One of my first jobs out of college was for a major running shoe company as a technical representative. The job involved a lot of talking about running and a lot of driving. For the first couple of months I struggled to fit in running. It sounded crazy to others—how can you work for a running company and not have time to run? I was working when runners weren’t, so the times that I had to run were completely different from those I had been accustomed to. When I wasn’t working an event, at a fun run, or at a running specialty store, I was traveling to and from those places/events. It sounded like the ideal job to fit in lots of miles, but it was the opposite.
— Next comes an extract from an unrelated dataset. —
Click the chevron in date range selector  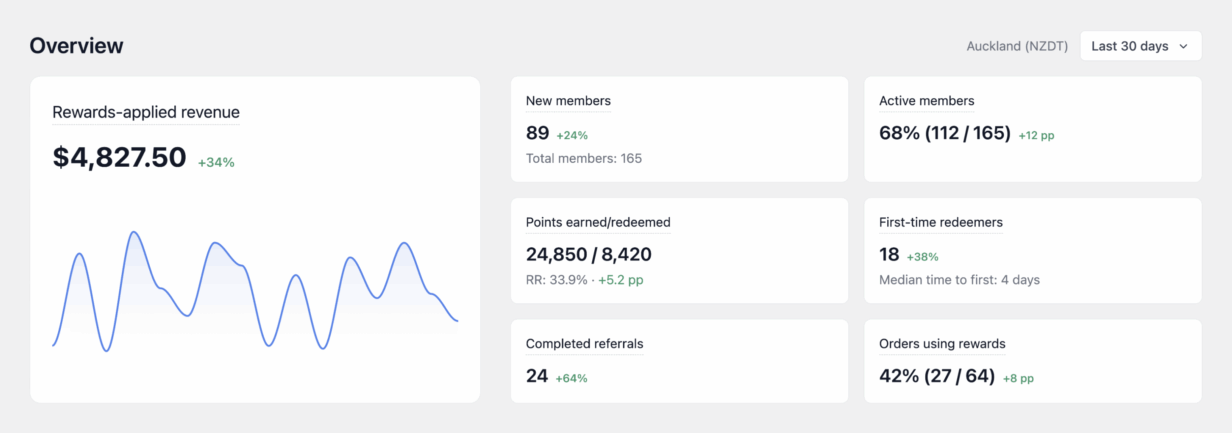pyautogui.click(x=1183, y=46)
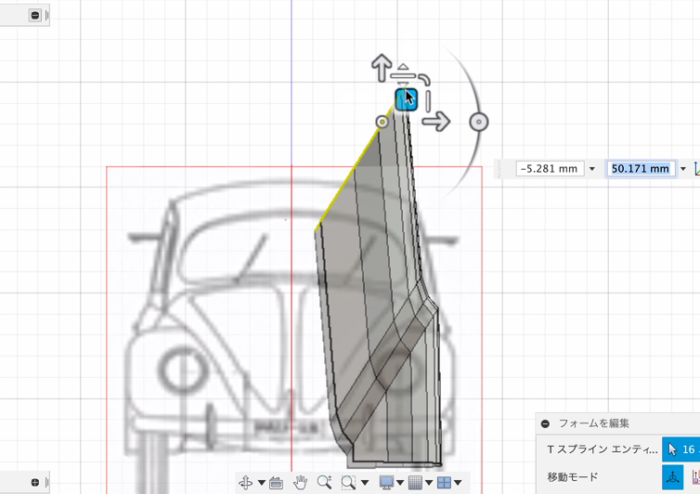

On the recommendation of a friend I created a “running locker” for my car. It was only then that I was able to start squeezing in my runs and train the way I wanted to. Learning to squeeze things in ended up being excellent training for what it has been like to train for marathons while raising three kids.
My first locker was a giant plastic bucket in the back of my SUV. I was single, had a large car and space wasn’t an issue. As my family has grown and the space I have in our car has dwindled I moved to a duffel bag. I now have progressed to smaller bags, that only hold the essentials. My current favorites are the Eagle Creek Pack-It Sport™ Shoe Locker and Fitness Locker.
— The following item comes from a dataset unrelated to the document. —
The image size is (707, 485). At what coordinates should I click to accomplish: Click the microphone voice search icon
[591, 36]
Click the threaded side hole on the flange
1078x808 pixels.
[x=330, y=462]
Why keep running stuff in your car?
Have you ever been on a solo drive or even with a friend and spotted an excellent place to run? Before I had my back-up running gear, I’d think, I wish I had packed some running clothes. Sure I could have thought ahead, but I didn’t know I was going to want to run or that I would find time or a spot to run. Always having running gear in the car meant that I didn’t have to think about whether I was going to run that day. If I wanted to, I had the option of doing so because the gear was there.
These days I find myself using my back-up gear during my kids’ sports practices. I love hanging out chatting with other parents during the practices, but sometimes I show up and none of my mom friends are there, so rather than read a book or waste time on the internet, I change in my car and go for a short run.
Keeping what I need in small bags vs a duffel bag means that I can grab my gear at any time and shove it in to my backpack or bring the sweaty clothing inside after the run and switch it out for a new outfit, while leaving my shoes in the car for another day.
If you want to make your own running locker, here is what I suggest you put in it:
- Older running shoes—I have a pair that still has some mileage left on it, but they aren’t the pair I wear every day. This way I don’t feel bad about leaving them in the car.
- Running shorts—Unless it’s winter or below 32 degrees where you live, you can (for the most part) get away with running in shorts. Shorts take up less room than tights.
- Socks—I like to keep two pairs: One pair of compression socks, which does the double duty of keeping me warm if it’s colder, and one pair of low-cut socks.
- Sports bra—I keep one that I don’t love as much in the car, so I don’t find myself wanting it when digging through my drawer in the morning.
- Body Glide—I don’t run without it.
- Deodorant—Self explanatory!
- Hair elastics—I can’t run with my hair bouncing around. They also come in handy on race morning if a friend asks to borrow one. I know I always have a couple in my car.
- Safety pins—You don’t typically need these on a daily basis, but again, I like to keep back-ups if I’m at a local race and they run out. I know I can run to my car quickly and grab some.
- Tank top and a long sleeve—On a hot day I use the tank, cooler day the long sleeve, and a cold day, I layer them both.
- Lightweight hat—Great for keeping the sun out of my eyes if it’s sunny or keeping me cool if it’s hot.
- Small Towel—To sit on after the run if I am sweaty.
- Wipes—No one wants to be salty and gross in their car. Wipes are great for cleaning up post-run or work well if you need to (ahem) find a place to ‘stop’ behind a tree.
- Lightweight Long Sleeve—I also pack another long sleeve shirt in case I’m really sweaty and need to change so I don’t get the chills.
- Snacks—This isn’t a make or break item. I do, however, like to keep a couple of snacks in my bag just in case I won’t have access to food for awhile (because runger is no fun).
- Nuun—I typically have water with me at all times. On particularly hot days or after runs where I sweat a lot, nuun feels more refreshing than just plain water.